» **WHAT YOU NEED TO DO**:
Here is the task for the records below: repeat exactly the lines from the one with "Karácsonyi torták (81, 1484)" to the one with "報道関係各位一斉メール (1204, 713)", both included, and nothing else.
━━━━━━━━━━━━━━━━━━━━━━━━━━━━━━
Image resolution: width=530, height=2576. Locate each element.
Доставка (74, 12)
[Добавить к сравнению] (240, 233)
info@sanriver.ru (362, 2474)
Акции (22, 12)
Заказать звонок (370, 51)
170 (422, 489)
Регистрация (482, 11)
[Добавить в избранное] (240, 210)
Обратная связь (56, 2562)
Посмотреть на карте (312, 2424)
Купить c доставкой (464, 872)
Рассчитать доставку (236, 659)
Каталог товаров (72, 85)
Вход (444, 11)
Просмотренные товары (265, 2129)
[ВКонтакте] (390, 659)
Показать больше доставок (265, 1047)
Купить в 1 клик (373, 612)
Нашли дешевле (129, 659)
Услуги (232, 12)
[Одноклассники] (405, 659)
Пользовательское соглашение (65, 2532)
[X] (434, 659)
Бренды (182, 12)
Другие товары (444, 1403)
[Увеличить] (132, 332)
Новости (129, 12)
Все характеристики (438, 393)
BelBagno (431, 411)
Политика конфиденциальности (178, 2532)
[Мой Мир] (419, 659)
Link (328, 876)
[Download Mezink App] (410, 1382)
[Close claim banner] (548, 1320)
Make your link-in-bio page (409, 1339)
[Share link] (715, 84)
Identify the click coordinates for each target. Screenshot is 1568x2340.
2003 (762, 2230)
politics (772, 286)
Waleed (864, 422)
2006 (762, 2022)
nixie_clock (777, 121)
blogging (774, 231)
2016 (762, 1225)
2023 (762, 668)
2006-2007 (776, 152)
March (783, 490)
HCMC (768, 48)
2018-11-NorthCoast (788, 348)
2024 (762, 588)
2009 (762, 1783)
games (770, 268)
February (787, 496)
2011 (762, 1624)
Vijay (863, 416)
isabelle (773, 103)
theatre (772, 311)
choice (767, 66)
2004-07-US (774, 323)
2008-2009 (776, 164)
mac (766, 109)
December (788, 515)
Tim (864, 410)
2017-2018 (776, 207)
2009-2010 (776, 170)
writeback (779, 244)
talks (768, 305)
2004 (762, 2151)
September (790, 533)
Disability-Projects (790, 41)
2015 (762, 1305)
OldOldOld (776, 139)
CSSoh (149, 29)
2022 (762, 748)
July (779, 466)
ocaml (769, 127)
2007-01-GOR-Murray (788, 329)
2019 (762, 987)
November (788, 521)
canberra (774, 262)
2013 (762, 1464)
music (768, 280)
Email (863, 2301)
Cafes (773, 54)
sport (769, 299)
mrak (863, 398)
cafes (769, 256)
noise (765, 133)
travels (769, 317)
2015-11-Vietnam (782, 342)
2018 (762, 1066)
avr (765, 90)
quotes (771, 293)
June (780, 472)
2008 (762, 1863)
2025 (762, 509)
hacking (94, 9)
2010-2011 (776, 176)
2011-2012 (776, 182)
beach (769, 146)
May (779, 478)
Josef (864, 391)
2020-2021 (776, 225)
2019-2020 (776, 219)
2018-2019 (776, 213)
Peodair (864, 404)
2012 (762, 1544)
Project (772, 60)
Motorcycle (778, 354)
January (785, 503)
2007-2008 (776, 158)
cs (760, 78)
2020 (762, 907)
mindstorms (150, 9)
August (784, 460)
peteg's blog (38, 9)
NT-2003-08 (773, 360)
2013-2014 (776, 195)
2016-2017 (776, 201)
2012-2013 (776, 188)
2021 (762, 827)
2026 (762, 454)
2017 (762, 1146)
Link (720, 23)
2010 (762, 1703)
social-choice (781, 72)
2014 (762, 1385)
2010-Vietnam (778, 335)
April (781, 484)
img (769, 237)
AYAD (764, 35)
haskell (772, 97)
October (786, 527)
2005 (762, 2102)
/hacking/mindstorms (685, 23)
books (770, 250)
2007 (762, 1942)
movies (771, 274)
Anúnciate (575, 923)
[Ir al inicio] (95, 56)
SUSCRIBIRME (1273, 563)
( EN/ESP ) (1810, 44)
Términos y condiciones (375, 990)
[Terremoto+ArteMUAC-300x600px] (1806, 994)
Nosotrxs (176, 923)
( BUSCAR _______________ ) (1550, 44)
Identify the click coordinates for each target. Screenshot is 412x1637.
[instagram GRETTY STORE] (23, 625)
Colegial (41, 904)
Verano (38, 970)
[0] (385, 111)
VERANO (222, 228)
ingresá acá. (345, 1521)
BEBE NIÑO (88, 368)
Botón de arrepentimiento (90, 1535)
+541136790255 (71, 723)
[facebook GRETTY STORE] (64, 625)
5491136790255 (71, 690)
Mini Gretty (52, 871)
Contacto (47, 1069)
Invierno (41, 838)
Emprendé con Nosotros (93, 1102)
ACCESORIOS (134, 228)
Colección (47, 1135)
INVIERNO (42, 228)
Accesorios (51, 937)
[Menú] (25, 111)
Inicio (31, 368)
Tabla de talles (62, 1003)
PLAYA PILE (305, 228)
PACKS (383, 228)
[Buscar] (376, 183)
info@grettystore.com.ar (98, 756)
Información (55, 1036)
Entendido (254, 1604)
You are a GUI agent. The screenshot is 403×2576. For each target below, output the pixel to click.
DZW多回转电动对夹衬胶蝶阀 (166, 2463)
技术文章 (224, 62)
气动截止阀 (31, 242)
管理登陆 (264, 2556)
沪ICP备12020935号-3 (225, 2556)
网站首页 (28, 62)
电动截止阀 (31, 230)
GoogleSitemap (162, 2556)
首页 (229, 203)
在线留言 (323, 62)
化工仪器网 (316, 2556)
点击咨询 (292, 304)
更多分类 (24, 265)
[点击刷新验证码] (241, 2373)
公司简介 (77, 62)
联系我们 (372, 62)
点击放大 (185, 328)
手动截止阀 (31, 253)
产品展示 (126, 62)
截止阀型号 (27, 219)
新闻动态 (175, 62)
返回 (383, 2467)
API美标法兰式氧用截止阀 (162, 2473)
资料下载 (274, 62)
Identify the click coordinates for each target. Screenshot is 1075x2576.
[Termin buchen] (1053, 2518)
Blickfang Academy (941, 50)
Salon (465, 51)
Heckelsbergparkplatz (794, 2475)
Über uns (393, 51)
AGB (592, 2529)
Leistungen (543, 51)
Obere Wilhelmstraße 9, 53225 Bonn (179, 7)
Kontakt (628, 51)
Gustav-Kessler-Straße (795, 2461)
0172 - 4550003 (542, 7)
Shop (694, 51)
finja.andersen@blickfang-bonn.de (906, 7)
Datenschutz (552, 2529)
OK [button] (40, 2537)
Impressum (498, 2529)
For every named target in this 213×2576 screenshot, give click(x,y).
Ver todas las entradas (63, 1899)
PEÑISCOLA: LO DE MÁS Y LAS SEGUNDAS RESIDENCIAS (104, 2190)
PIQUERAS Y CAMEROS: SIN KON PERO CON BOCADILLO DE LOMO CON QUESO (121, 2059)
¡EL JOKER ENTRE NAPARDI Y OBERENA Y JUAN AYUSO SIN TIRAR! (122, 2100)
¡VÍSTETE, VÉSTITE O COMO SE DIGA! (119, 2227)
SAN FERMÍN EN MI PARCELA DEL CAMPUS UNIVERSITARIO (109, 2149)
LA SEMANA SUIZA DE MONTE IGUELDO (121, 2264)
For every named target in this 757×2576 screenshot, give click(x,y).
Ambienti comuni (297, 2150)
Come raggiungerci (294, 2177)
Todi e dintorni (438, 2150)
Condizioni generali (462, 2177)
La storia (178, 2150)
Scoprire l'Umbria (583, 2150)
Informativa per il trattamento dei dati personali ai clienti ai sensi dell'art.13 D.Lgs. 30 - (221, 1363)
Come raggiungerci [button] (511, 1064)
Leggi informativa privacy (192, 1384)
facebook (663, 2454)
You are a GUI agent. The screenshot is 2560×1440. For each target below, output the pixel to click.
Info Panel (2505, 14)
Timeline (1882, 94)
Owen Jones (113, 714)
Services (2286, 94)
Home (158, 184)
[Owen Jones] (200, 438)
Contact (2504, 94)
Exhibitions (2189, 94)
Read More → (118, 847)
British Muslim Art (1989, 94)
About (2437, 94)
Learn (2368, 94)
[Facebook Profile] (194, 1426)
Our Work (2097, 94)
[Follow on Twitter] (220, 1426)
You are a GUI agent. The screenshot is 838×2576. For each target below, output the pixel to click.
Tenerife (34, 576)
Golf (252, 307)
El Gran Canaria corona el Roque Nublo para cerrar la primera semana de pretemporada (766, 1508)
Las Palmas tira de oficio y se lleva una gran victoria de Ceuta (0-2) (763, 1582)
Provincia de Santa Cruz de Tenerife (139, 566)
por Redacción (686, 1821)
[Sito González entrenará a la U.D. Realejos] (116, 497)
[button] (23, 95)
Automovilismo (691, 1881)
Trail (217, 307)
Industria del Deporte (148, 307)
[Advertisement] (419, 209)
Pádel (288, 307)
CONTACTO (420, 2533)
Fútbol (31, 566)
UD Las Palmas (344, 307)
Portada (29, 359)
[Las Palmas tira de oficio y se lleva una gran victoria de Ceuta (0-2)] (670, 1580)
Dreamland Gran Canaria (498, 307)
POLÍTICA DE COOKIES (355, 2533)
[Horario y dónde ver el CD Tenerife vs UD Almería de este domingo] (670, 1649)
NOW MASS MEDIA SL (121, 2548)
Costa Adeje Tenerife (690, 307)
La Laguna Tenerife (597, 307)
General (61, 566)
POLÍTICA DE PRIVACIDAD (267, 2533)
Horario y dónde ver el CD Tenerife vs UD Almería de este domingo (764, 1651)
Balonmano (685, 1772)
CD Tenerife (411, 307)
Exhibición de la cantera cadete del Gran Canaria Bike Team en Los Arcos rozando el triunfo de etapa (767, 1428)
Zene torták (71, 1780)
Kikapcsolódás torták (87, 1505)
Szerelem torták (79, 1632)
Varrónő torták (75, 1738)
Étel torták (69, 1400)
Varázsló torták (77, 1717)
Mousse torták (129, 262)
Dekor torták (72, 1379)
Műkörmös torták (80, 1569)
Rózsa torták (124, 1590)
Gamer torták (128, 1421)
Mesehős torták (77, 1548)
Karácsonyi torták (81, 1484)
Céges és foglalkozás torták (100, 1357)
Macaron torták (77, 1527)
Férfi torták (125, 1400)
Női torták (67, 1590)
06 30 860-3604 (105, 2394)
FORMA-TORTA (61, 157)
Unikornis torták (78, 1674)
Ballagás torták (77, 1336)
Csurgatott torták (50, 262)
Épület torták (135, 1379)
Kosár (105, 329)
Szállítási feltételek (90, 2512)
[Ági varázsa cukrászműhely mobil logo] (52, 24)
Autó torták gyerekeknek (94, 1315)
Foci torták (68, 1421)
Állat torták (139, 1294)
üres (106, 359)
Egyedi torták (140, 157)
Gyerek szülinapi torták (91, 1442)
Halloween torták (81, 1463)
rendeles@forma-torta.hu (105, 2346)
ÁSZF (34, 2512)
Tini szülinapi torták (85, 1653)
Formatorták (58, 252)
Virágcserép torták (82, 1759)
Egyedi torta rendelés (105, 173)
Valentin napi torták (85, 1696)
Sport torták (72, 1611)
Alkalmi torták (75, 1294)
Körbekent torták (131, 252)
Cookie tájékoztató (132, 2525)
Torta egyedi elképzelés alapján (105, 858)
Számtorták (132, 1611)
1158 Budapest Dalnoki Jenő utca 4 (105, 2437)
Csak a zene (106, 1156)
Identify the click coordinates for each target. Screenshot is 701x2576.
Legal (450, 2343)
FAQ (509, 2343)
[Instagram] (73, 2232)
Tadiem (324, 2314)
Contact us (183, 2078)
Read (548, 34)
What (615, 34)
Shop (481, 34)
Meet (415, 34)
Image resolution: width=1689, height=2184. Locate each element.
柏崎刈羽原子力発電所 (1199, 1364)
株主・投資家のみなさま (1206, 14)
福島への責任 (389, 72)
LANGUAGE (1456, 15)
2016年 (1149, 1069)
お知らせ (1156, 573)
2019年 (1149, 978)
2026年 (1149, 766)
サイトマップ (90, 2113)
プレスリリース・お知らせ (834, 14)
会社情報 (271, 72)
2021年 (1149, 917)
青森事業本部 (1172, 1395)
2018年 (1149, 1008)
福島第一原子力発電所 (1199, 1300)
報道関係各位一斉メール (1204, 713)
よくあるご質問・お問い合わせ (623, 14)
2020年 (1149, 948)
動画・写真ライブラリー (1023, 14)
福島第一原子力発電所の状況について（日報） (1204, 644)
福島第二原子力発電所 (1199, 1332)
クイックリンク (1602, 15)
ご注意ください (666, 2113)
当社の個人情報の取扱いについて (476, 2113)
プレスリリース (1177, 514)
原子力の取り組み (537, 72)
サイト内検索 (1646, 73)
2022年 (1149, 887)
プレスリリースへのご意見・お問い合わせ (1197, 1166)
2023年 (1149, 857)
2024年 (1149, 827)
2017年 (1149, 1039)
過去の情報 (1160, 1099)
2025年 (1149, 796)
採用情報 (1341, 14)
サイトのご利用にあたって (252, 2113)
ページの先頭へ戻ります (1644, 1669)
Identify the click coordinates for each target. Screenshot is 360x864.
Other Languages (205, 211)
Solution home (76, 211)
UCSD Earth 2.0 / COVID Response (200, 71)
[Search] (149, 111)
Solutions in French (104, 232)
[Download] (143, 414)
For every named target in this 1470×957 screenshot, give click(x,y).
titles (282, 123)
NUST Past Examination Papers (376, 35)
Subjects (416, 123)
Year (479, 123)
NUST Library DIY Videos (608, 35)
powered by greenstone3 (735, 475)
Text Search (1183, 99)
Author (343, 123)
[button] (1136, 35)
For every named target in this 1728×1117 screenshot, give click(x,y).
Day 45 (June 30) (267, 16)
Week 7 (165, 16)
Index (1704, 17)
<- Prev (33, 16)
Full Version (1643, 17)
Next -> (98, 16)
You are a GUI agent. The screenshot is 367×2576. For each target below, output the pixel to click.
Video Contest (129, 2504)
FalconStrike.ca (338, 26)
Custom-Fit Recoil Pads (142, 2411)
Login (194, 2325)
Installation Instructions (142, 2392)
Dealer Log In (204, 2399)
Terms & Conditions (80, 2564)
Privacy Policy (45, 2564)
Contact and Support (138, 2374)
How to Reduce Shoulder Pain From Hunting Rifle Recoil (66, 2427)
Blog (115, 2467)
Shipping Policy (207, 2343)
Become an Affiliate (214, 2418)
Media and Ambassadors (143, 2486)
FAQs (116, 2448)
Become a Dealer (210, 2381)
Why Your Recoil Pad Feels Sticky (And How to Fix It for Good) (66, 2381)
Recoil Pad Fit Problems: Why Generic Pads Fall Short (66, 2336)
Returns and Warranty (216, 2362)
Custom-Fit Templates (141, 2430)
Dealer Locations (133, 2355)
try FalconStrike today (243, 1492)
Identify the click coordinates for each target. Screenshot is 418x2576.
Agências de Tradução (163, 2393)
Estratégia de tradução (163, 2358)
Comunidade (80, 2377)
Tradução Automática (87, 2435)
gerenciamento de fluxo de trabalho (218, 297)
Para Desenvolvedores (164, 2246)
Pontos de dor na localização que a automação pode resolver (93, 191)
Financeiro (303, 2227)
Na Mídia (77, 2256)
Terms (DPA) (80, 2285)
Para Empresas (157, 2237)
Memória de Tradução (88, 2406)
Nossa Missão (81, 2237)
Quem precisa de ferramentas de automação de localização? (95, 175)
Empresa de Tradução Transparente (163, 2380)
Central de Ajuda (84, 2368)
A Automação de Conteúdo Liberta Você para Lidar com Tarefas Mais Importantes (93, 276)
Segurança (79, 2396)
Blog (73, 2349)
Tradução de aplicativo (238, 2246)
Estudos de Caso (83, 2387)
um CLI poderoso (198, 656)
━━━━━━━━━━━━━━━━━━━━━━━━━━━━━━
» **RESULT**:
Karácsonyi torták (81, 1484)
Céges és foglalkozás torták (100, 1357)
Macaron torták (77, 1527)
Férfi torták (125, 1400)
Női torták (67, 1590)
06 30 860-3604 (105, 2394)
FORMA-TORTA (61, 157)
Unikornis torták (78, 1674)
Ballagás torták (77, 1336)
Csurgatott torták (50, 262)
Épület torták (135, 1379)
Kosár (105, 329)
Szállítási feltételek (90, 2512)
[Ági varázsa cukrászműhely mobil logo] (52, 24)
Autó torták gyerekeknek (94, 1315)
Foci torták (68, 1421)
Állat torták (139, 1294)
üres (106, 359)
Egyedi torták (140, 157)
Gyerek szülinapi torták (91, 1442)
Halloween torták (81, 1463)
rendeles@forma-torta.hu (105, 2346)
ÁSZF (34, 2512)
Tini szülinapi torták (85, 1653)
Formatorták (58, 252)
Virágcserép torták (82, 1759)
Egyedi torta rendelés (105, 173)
Valentin napi torták (85, 1696)
Sport torták (72, 1611)
Alkalmi torták (75, 1294)
Körbekent torták (131, 252)
Cookie tájékoztató (132, 2525)
Torta egyedi elképzelés alapján (105, 858)
Számtorták (132, 1611)
1158 Budapest Dalnoki Jenő utca 4 (105, 2437)
Csak a zene (106, 1156)
Identify the click coordinates for each target. Screenshot is 701x2576.
Legal (450, 2343)
FAQ (509, 2343)
[Instagram] (73, 2232)
Tadiem (324, 2314)
Contact us (183, 2078)
Read (548, 34)
What (615, 34)
Shop (481, 34)
Meet (415, 34)
Image resolution: width=1689, height=2184. Locate each element.
柏崎刈羽原子力発電所 (1199, 1364)
株主・投資家のみなさま (1206, 14)
福島への責任 (389, 72)
LANGUAGE (1456, 15)
2016年 (1149, 1069)
お知らせ (1156, 573)
2019年 (1149, 978)
2026年 (1149, 766)
サイトマップ (90, 2113)
プレスリリース・お知らせ (834, 14)
会社情報 (271, 72)
2021年 (1149, 917)
青森事業本部 (1172, 1395)
2018年 (1149, 1008)
福島第一原子力発電所 (1199, 1300)
報道関係各位一斉メール (1204, 713)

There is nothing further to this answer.